19:03Answer is yes. But hold recommendations don't make it to the model portfolio.
19:07Got it, got it, got it. Don't sell, but don't do anything. That is not going to
19:10get to the model portfolio. So the benchmark is high. I get your point. Last question,
19:14what is the most active sell? It may not, it'll obviously not be a part of the model portfolio,
19:18but where is it that you're the most negative on?
19:28I think on the metals with the exception of Tata Steel, we have a huge underweight position.
19:34And a lot of it has to do with the imponderables of what is going to happen in China.
19:39Until the time we see a little bit more clarity there, I think, because you're asking for one.

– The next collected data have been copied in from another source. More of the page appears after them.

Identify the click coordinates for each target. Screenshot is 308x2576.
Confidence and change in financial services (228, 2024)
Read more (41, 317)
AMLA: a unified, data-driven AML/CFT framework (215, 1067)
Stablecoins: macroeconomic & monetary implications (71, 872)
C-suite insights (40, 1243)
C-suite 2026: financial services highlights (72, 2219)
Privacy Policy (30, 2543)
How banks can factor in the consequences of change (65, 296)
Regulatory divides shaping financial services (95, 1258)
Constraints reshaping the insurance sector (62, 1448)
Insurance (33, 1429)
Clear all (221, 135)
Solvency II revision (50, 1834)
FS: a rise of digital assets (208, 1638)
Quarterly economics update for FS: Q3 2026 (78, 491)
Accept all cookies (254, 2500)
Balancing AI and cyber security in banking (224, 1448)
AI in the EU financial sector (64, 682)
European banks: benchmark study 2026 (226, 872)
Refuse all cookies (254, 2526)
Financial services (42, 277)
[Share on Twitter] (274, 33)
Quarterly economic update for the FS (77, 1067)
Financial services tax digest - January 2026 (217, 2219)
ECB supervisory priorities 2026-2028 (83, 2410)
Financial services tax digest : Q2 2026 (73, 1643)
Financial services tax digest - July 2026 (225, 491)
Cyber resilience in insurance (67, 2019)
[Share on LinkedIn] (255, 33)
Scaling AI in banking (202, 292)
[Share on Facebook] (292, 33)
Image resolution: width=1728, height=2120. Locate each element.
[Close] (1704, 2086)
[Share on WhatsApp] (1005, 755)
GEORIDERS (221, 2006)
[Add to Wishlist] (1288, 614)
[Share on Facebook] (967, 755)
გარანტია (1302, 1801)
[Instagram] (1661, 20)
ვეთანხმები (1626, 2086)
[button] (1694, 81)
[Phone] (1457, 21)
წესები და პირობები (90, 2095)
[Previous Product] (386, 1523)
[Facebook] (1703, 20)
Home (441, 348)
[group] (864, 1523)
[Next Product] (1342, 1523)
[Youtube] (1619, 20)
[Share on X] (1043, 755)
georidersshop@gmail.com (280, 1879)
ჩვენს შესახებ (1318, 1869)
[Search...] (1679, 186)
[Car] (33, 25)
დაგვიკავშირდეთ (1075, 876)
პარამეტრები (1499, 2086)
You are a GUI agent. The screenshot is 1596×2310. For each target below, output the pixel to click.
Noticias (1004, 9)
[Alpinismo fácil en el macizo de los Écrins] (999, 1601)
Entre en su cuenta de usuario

19:45That and some of the smaller NBFCs. In fact, even Bajaj Finance, we have a huge underweight,
19:51but that could correct and we could still, we still like it, the business. But on the margin
19:57at the NBFC, looking at the way the asset cycle will play out over the next two years,
20:01and the imponderables in China, I think the metals names with the exception of Tata Steel,
20:06we think is other two big underweights for us. Well, this was lovely having you in the studios
20:12and look forward to have this kind of conversation more often. Just so good to do this in person,
20:16but thank you for your time today. Thank you, Neeraj. Thanks for having me.
20:18The pleasure was ours and viewers, thanks for tuning into this edition of The Talking Point.